* **PROVIDED INFORMATION**
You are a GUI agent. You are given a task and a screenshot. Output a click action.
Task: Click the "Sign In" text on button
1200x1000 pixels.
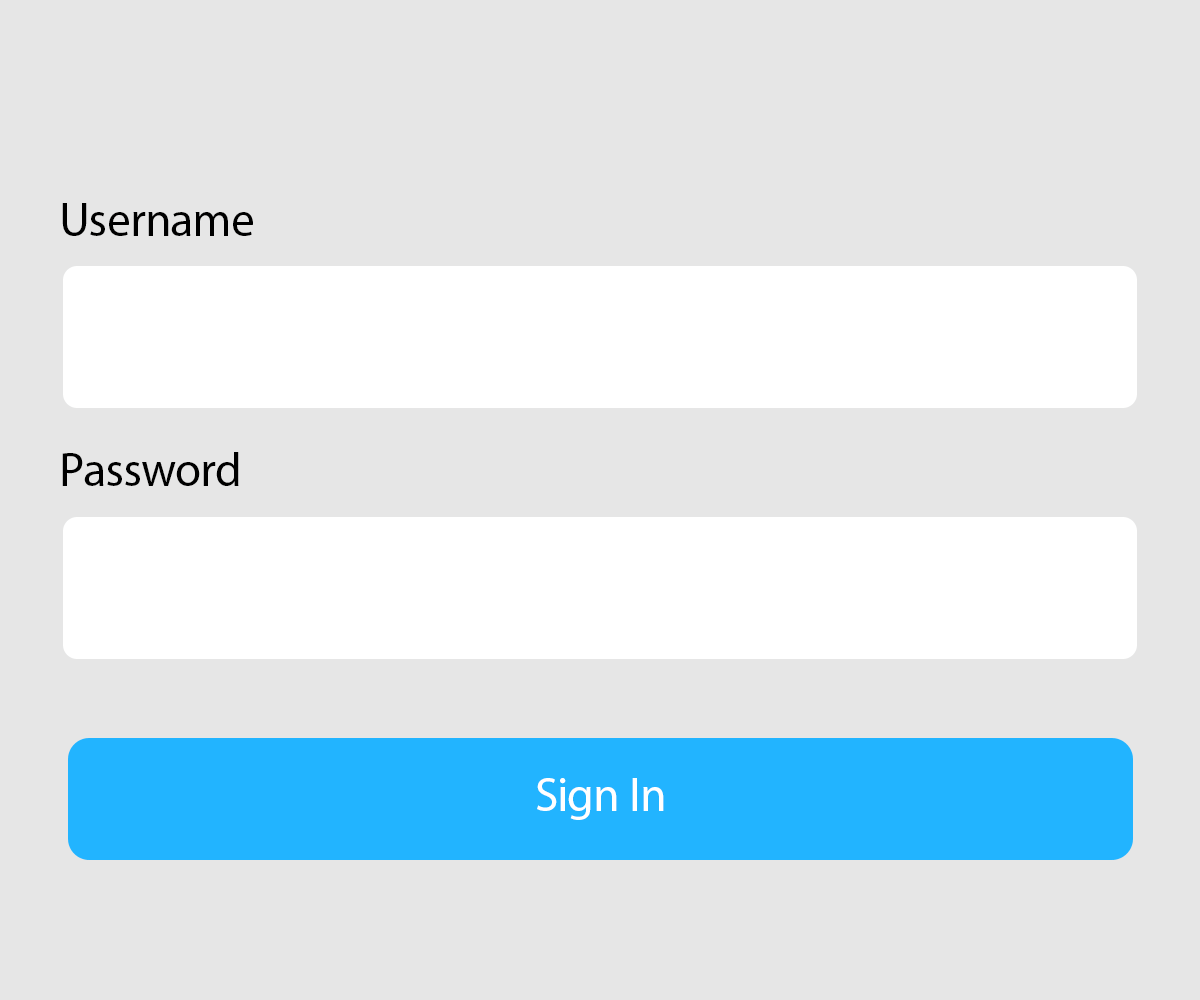pyautogui.click(x=600, y=796)
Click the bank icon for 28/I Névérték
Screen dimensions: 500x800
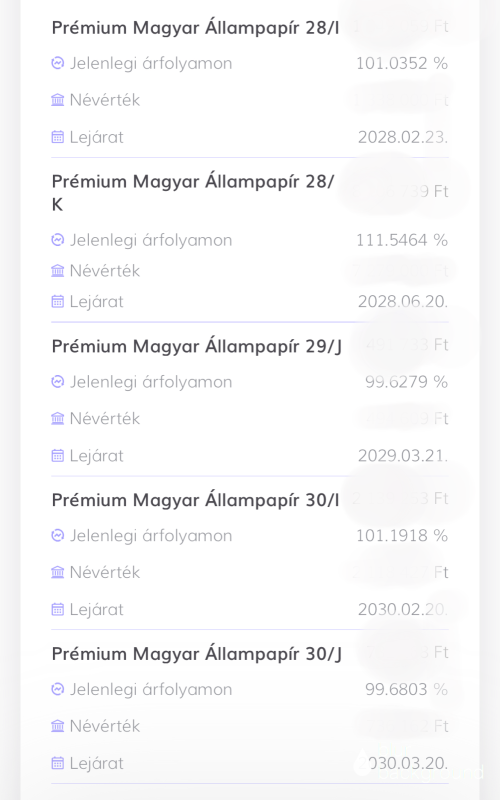click(x=58, y=99)
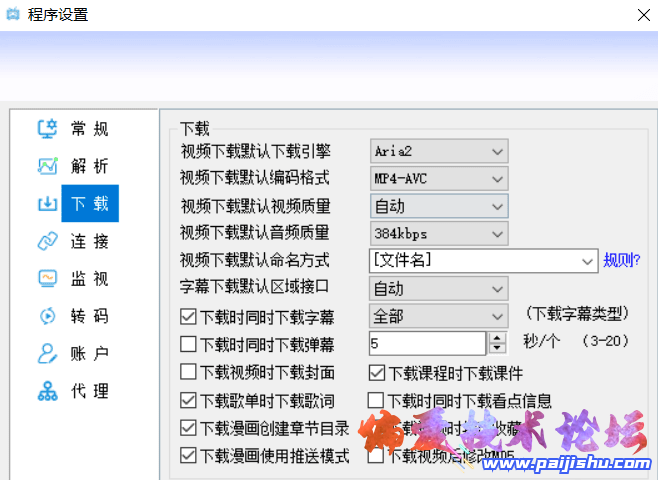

* **WHAT NEEDS TO BE DONE**
Write out the entries again, exactly as given, skipping any images.

* **EXPECTED ANSWER**
You are a GUI agent. You are given a task and a screenshot. Output a click action.
Task: Click the "Sign In" text on button
1200x1000 pixels.
pyautogui.click(x=600, y=796)
Click the bank icon for 28/I Névérték
Screen dimensions: 500x800
click(x=58, y=99)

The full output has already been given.